DIE HOHEN VERTRAGSPARTEIEN —

IN DEM WUNSCH sicherzustellen, dass die Entscheidungen in der Union so bürgernah wie möglich getroffen werden,

ENTSCHLOSSEN, die Bedingungen für die Anwendung der in Artikel I‑11 der Verfassung verankerten Grundsätze der Subsidiarität und der Verhältnismäßigkeit festzulegen und ein System zur Kontrolle der Anwendung dieser Grundsätze zu schaffen —

SIND über folgende Bestimmungen ÜBEREINGEKOMMEN, die dem Vertrag über eine Verfassung für Europa beigefügt sind:

Artikel 1

Jede Institution trägt stets für die Einhaltung der in Artikel I‑11 der Verfassung niedergelegten Grundsätze der Subsidiarität und der Verhältnismäßigkeit Sorge.

• _AUFTRAG A_
Welche beiden Grundsätze sind laut Seitenauszug in Artikel I‑11 der Verfassung verankert?
• _AUFTRAG B_
Aktualisieren Sie den Seitenauszug von „SIND über folgende“ bis „der Verhältnismäßigkeit Sorge.“, indem Sie „Institution“ durch „Einrichtung“ ersetzen, und geben Sie diesen Teil vollständig wieder.
Stützen Sie sich ausschließlich auf den Seitenauszug.

• _BEREITGESTELLTE DATEN_
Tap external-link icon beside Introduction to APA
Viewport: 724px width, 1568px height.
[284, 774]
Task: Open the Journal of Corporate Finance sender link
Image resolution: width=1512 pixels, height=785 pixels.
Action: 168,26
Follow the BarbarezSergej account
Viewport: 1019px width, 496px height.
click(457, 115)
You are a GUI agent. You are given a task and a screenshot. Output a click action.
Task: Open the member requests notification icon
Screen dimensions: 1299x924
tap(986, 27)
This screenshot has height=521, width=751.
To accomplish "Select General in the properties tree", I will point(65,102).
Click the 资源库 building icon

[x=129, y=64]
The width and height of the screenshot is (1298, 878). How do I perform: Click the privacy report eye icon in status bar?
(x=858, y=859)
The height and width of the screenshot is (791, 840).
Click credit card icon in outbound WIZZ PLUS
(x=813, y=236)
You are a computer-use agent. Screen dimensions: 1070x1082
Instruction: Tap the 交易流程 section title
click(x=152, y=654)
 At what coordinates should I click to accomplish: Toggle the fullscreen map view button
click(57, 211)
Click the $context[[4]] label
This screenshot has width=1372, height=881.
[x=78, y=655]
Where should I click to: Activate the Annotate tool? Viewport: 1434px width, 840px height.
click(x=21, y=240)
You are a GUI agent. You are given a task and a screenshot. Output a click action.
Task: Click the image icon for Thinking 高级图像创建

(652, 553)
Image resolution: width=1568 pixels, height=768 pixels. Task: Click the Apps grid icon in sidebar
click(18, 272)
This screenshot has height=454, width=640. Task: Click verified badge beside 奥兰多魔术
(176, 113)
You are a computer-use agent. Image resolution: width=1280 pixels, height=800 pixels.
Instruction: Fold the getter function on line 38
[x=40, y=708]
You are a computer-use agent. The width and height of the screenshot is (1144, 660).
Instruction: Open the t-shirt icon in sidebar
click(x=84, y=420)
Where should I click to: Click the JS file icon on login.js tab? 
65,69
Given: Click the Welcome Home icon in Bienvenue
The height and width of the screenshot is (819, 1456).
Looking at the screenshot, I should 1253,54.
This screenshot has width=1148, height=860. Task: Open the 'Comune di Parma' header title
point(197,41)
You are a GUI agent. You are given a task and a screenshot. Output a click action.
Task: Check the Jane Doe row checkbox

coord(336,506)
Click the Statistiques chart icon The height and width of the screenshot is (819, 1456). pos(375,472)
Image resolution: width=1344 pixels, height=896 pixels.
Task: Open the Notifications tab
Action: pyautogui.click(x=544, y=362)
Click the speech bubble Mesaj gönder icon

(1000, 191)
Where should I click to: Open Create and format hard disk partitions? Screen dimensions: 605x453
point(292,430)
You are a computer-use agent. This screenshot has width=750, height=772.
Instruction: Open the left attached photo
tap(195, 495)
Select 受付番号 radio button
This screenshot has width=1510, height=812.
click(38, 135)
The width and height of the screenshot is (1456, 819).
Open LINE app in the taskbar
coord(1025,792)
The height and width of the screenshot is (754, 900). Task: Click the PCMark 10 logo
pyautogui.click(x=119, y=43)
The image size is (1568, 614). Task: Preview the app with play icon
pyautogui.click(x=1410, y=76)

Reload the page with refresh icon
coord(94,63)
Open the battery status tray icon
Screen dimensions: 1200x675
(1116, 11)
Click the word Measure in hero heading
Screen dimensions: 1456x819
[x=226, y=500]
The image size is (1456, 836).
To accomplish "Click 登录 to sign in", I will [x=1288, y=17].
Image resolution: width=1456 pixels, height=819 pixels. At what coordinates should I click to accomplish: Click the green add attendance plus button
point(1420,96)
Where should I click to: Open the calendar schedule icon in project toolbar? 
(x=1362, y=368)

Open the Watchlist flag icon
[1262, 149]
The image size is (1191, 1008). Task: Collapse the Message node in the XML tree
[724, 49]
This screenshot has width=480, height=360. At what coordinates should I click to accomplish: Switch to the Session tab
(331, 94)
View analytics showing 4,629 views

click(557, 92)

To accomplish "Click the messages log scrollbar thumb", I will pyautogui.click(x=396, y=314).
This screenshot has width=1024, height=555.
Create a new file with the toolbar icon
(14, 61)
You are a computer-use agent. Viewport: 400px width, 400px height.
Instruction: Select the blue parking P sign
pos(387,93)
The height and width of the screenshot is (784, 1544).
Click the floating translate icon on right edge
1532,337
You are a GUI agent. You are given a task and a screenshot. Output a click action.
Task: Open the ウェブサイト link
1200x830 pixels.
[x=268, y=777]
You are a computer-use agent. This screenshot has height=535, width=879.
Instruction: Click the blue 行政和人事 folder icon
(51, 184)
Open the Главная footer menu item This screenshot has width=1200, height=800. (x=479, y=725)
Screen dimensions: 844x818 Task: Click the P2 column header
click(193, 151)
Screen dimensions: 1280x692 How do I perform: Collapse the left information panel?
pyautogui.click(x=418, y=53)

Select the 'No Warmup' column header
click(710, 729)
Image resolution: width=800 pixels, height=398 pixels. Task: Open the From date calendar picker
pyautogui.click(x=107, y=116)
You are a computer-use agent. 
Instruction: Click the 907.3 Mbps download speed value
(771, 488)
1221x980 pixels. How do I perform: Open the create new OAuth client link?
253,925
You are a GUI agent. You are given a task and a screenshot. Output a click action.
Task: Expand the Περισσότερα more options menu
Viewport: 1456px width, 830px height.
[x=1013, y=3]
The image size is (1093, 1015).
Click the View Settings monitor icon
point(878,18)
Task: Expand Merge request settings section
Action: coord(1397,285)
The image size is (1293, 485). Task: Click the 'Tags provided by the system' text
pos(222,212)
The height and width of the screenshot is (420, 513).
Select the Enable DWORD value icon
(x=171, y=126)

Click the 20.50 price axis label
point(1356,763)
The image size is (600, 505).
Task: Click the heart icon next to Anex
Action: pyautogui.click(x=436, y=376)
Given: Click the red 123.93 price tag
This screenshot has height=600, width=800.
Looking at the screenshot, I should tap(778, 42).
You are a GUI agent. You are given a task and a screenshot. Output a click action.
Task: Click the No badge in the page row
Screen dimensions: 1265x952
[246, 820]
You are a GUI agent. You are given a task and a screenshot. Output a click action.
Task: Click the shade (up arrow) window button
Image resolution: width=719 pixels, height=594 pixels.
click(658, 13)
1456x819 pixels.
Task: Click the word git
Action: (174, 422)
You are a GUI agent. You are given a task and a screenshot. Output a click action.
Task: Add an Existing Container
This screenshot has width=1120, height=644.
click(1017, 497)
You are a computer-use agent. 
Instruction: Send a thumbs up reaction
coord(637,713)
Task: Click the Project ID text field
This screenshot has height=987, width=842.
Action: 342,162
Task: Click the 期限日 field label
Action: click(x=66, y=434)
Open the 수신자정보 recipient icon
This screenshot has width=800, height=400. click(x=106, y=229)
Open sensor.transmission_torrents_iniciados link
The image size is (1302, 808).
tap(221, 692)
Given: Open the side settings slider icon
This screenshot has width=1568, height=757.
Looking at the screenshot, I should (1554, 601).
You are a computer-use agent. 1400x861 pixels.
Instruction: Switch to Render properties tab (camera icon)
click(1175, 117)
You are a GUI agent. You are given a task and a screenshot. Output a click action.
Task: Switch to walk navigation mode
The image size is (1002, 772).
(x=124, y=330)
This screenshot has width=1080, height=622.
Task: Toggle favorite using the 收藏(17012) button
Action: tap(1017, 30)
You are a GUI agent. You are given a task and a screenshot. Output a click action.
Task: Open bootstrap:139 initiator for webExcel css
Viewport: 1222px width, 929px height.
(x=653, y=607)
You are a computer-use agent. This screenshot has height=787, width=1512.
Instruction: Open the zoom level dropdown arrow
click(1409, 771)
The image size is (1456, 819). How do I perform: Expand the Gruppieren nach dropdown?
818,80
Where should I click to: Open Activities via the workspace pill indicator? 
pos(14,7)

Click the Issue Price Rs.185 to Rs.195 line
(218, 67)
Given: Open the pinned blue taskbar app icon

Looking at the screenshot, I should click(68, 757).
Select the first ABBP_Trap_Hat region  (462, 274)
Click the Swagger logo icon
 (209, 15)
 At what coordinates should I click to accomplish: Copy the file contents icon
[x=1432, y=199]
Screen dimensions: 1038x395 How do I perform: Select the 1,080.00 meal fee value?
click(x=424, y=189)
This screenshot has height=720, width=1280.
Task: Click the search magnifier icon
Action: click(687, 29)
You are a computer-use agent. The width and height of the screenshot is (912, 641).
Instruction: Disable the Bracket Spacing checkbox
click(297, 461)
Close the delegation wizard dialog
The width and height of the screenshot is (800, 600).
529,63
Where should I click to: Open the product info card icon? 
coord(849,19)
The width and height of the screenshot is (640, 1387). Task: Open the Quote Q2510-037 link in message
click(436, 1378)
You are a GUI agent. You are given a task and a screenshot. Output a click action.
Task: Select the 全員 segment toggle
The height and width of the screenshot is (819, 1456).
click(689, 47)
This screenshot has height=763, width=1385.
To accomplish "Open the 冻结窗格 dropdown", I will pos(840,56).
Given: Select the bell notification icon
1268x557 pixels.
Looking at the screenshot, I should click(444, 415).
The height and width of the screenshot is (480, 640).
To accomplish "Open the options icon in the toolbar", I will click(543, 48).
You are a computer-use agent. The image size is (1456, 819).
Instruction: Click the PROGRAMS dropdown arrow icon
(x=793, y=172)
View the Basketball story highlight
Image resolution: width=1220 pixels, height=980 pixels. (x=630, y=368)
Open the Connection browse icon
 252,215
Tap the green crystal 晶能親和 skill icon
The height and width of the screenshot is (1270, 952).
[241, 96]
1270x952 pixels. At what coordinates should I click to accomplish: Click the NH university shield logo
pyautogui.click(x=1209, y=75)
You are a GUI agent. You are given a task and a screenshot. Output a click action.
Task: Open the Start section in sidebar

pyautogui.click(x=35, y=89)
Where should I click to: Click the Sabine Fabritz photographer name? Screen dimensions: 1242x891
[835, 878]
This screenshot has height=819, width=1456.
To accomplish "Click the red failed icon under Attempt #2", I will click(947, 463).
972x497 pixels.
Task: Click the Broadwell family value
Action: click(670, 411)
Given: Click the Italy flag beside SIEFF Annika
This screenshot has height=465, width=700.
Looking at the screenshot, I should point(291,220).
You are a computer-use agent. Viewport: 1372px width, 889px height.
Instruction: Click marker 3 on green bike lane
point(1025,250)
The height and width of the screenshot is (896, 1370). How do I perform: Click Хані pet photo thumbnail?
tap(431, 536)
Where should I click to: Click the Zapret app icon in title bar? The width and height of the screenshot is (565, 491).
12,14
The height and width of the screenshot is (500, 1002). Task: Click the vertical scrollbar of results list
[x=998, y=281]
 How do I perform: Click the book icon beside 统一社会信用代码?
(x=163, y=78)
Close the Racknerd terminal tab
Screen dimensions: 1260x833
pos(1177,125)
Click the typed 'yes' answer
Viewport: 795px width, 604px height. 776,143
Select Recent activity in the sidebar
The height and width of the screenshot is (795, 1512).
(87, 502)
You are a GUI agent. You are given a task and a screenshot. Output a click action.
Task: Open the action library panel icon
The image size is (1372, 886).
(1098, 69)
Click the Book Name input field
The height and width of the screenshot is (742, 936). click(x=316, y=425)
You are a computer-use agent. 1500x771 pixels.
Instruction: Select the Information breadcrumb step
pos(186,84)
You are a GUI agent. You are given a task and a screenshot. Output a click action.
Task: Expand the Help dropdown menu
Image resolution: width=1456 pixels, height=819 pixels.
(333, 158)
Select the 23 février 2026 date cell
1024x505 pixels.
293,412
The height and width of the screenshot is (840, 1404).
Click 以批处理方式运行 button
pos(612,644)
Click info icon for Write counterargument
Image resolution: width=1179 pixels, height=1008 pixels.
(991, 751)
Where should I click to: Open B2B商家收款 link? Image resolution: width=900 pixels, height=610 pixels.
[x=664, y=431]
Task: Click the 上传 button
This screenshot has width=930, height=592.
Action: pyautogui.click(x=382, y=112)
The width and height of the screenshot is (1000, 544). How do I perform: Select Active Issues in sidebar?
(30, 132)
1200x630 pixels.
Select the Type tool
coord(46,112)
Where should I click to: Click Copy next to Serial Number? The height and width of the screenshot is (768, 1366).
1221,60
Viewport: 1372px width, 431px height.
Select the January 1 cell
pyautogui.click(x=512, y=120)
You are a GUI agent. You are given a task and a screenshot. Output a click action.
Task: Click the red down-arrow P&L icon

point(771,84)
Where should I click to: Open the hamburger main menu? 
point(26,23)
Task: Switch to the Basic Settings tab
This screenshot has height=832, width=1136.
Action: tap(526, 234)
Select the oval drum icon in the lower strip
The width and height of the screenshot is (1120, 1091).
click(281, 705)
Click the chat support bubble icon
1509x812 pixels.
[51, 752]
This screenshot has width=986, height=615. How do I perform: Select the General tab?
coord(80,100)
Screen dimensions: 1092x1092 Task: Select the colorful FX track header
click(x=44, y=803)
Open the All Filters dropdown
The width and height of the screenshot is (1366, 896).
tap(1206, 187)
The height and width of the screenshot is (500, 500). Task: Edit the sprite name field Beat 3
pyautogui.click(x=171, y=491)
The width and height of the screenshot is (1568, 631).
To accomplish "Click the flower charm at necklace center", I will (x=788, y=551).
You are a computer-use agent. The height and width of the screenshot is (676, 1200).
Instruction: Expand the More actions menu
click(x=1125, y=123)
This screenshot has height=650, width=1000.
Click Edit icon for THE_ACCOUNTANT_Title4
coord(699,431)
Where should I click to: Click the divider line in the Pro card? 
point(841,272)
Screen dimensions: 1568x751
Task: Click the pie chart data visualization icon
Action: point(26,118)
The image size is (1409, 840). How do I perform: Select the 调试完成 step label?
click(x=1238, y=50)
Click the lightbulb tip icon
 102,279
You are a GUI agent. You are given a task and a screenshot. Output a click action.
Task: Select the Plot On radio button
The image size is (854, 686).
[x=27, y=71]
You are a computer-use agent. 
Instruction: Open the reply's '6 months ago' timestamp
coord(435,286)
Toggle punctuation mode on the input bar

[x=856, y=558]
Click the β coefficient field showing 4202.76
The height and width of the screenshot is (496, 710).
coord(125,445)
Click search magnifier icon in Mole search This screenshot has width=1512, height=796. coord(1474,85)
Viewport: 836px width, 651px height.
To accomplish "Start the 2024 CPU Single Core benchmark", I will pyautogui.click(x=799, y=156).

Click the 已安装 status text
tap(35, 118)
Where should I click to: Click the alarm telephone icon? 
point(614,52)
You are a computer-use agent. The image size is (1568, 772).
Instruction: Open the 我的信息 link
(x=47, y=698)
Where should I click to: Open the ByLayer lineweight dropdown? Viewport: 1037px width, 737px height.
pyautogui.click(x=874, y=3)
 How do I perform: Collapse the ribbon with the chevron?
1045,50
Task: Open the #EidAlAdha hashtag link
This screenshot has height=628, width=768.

• _SCHRIFTLICHE ANTWORT A_
Die Grundsätze der Subsidiarität und der Verhältnismäßigkeit.

• _SCHRIFTLICHE ANTWORT B_
SIND über folgende Bestimmungen ÜBEREINGEKOMMEN, die dem Vertrag über eine Verfassung für Europa beigefügt sind:

Artikel 1

Jede Einrichtung trägt stets für die Einhaltung der in Artikel I‑11 der Verfassung niedergelegten Grundsätze der Subsidiarität und der Verhältnismäßigkeit Sorge.